#### [EXERCISE OBJECTIVE]
Only an exact repetition of the lines from the one that holds "Task: Open Stavke for the document" to the end of the records is wanted.

Data items
________________________________________

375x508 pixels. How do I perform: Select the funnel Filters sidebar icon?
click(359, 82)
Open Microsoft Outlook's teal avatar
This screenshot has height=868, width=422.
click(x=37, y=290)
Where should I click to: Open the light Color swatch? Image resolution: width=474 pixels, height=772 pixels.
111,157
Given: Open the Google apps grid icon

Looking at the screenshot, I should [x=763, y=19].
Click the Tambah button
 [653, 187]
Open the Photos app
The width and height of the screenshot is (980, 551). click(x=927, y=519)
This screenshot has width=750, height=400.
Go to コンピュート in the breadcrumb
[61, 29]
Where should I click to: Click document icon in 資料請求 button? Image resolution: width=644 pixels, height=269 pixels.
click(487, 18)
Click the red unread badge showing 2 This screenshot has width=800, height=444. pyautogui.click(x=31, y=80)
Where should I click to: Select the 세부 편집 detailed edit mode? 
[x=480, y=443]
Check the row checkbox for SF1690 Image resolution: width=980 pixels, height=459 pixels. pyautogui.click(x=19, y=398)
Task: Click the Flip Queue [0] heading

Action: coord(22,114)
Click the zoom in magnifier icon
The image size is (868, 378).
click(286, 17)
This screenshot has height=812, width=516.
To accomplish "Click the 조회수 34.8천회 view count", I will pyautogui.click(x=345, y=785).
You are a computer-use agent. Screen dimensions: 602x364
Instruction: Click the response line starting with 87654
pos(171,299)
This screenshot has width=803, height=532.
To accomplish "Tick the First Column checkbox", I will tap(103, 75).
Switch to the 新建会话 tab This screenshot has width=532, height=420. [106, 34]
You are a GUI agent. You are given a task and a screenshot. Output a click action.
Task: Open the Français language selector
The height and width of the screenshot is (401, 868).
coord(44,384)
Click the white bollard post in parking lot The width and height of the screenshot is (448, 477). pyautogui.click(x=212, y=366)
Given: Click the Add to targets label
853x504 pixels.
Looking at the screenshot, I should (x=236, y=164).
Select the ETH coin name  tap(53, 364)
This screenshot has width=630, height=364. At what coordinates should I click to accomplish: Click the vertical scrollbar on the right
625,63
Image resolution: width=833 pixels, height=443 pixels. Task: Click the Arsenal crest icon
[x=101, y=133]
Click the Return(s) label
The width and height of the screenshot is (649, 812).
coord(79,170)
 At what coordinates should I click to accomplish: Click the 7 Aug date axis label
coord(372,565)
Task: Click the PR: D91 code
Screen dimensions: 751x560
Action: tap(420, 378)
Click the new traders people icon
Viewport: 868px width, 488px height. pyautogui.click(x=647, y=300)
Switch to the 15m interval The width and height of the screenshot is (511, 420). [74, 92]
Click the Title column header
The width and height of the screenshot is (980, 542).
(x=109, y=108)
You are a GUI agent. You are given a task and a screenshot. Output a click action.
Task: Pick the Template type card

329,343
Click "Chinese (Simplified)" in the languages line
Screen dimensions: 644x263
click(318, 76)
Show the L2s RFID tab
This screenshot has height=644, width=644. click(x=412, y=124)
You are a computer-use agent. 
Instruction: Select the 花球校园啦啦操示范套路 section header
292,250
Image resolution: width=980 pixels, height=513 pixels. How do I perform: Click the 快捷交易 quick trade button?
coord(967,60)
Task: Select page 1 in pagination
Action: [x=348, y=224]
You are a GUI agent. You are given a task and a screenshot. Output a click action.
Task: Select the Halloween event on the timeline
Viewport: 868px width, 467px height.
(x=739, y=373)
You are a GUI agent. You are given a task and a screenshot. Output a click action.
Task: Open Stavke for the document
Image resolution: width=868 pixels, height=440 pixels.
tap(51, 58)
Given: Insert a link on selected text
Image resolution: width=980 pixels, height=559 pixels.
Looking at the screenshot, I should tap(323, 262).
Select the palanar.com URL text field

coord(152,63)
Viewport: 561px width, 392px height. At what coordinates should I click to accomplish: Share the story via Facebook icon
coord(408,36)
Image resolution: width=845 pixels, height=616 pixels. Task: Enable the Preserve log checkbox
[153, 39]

________________________________________

#### [SOLUTION FOR THIS PROBLEM]
Task: Open Stavke for the document
Image resolution: width=868 pixels, height=440 pixels.
tap(51, 58)
Given: Insert a link on selected text
Image resolution: width=980 pixels, height=559 pixels.
Looking at the screenshot, I should tap(323, 262).
Select the palanar.com URL text field

coord(152,63)
Viewport: 561px width, 392px height. At what coordinates should I click to accomplish: Share the story via Facebook icon
coord(408,36)
Image resolution: width=845 pixels, height=616 pixels. Task: Enable the Preserve log checkbox
[153, 39]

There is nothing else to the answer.